■ Document excerpt ■
»»

Learning the protocol

To get that digestion to behave itself, my hairy, bloated belly was placed in the hands of multiple medical staff – all overseen by a wise, smart German GP, Georg Kettenhuber (who’d previously done stints in the NHS and around Europe). Diagnostic tests were repeatedly run – comprehensive blood, urine and fitness analyses, alongside the more leftfield practice of kinesiology. Bespoke treatments were then prescribed by Dr Georg during our daily sessions.

The week (many guests stay for two or more) was spent bouncing between back-to-back treatments: lymphatic drainage massage, nasal infusion, minus 110°C cryotherapy, hayflower detox wraps, IHHT altitude-simulation, VR core training. And each day at breakfast, bottles of specific herbs, powders and tinctures were laid out, alongside my personal timetable for the day. It had the collegiate air of freshers’ week – ‘I’ve got lymphatic at 11am followed by colonic at noon’ – where everyone was doing their versions of the same module: reset and regenerate your health.

Going cold turkey

So are the dietary changes (including going cold turkey on dark chocolate) worth it? Dr Georg says he sees ‘significant lasting change’ that lasts for up to 12 months. ‘Fasting and bowel cleansing are the key – resulting in a reset of the intestines.’

Speaking of cleansing, I lost my colonic irrigation virginity in Austria. Without wanting to over-divulge, the seasoned practitioner at one point shouted a Germanic-tinged ‘wow’, and encouraged me to look at the sight of what she said were deceased parasites being flushed away.

I’ve now been de-wormed. Maybe parasites had been giving my gut grief after all, despite showing up negative several times in tests in the UK.

But the proof of the pudding is in the pregnancy. Since leaving, most days I’m barely showing. There’s the odd, less pronounced bloat, but it’s far more fleeting; the gut can take months and months to fully heal. It truly does feel like there’s been a reset, in ways that nothing else had achieved. And I’m committed to trying to keep up with the Mayr principles where practical – to give my gut the love that has been so lacking in my non-stop-snacking days.

««

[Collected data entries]
»»

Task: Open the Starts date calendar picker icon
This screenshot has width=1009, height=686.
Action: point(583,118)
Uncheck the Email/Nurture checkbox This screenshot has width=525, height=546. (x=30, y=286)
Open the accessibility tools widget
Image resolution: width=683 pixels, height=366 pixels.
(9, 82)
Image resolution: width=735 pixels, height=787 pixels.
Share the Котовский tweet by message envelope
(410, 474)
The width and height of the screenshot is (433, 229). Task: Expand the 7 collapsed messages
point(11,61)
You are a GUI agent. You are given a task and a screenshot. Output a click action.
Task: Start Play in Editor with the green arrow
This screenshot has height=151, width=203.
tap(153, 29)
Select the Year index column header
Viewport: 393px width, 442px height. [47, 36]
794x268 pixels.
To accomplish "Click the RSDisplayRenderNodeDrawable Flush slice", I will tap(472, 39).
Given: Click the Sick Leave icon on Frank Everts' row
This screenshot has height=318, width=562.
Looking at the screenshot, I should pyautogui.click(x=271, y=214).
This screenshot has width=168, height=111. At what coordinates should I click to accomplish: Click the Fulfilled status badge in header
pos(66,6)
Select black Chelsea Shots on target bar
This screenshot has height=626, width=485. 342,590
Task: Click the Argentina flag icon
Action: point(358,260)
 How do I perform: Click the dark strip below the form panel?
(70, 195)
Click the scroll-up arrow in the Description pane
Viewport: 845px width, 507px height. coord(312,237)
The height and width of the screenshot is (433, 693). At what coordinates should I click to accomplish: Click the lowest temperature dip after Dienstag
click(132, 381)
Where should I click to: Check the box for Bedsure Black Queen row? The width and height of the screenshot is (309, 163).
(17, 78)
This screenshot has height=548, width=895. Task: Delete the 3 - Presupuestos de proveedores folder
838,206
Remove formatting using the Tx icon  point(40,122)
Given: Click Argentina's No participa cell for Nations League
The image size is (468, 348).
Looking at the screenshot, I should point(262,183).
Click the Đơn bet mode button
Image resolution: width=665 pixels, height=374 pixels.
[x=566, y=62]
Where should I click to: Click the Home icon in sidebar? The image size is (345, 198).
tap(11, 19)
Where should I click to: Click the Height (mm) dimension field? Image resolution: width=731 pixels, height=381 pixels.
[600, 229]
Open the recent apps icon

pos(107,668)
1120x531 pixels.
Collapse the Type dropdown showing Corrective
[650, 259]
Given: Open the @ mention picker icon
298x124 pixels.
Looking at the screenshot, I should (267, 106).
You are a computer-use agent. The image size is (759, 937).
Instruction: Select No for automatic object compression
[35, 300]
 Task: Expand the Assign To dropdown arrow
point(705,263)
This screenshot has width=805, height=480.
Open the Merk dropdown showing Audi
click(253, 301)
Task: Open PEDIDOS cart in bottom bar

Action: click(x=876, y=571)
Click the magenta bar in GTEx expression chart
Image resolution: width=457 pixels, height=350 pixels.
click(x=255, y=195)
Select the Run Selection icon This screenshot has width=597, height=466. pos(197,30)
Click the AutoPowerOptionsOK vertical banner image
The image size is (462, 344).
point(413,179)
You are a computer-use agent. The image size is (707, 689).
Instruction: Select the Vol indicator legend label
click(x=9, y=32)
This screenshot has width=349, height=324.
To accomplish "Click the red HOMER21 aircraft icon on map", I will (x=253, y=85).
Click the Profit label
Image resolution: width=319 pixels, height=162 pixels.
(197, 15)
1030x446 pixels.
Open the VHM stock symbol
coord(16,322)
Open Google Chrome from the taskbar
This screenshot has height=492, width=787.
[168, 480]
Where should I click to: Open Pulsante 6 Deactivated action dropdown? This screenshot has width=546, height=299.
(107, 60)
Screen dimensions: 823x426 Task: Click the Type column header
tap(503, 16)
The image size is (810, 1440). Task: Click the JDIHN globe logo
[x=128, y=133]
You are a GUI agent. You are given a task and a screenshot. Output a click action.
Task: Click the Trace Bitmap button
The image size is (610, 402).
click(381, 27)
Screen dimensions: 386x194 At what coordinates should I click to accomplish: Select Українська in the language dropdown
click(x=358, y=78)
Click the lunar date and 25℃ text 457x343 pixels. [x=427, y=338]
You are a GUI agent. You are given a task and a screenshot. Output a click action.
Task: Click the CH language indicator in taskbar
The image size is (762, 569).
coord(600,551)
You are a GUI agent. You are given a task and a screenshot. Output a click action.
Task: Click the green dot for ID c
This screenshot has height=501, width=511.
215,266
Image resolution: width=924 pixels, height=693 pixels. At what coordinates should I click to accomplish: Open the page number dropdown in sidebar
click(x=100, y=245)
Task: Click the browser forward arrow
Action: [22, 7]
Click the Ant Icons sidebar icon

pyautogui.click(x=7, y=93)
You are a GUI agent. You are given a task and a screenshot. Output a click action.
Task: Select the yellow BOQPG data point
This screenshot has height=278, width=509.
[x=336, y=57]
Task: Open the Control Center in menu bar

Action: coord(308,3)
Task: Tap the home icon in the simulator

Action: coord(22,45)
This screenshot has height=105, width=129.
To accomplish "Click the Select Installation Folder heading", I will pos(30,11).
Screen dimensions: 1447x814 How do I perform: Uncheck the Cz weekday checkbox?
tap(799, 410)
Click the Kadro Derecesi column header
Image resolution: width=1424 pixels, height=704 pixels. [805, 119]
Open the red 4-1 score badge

««

■ Action item A ■
In the retreat article, for how long does Dr Georg say the significant lasting change lasts?
■ Action item B ■
Pick up the retreat article after its final sentence and keep writing.
You won't need the listing for this.

■ Task output A ■
Up to 12 months.

■ Task output B ■
Final thoughts of Original FX Mayr

I should also mention that the Mayr wasn’t a week-long chew-fest. There were forests to explore, speed boat and cycling excursions around the lake, luxurious rooms to lounge in, and some great friendships forged over the buckwheat breakfasts. My sleep and stress levels have been way better. But to no longer be asked when my baby’s due – that’s worth every slow, mindful, alkaline, intermittent chew.

Try it at home: calm your bloat

Tim shares how we can tackle bloating at home with simple Mayr principles.

Eat mindfully

Practise slow eating, chewing multiple times until you can ‘drink’ your food. Really let your meals break down before they venture further down the gut, and don’t do anything distracting while eating. Having found this onerous at first, I now – weeks later – find the idea of wolfing down food off-putting.

Goodbye snacking

In essence, leave four hours between meals – and don’t drink anything half an hour either side of eating, to not overload the system or dilute digestive juices. As someone who was in a perpetual state of head-in-the fridge grazing, this was tough at first. Especially not having a snack at 11am or a second dinner before bed. But slowly your mind realises that your body doesn’t need that food – it’s just a habit.

Fast

Dinner across the week was a mere bowl of broth or soup to encourage the body to go into ketogenesis and flush out metabolic (and ageing) waste. I struggled with this a bit – and eventually cracked by having a contraband corn cracker (hardly class A) in my room at 2am one night. The Mayr encourages trying to skip dinner once a week.

Go alkaline

We aimed to have acidic foods making up no more than a third of our diet. This means going light on sugar, coffee and processed foods. Mayr also encourage you to eat foods rich in natural probiotics – and ‘no raw after 4pm’. The innovatively-delicious meals there went heavy
on buckwheat (now virtually a daily staple for me – in bread, pasta or cracker form), polenta, soup, sheep’s milk yoghurt, cooked veg and lean protein.

Tim Samuels is an award-winning documentary-maker and author. He stayed at the Original FX Mayr. Prices from €2,100 for a seven-day retreat, excluding accommodation.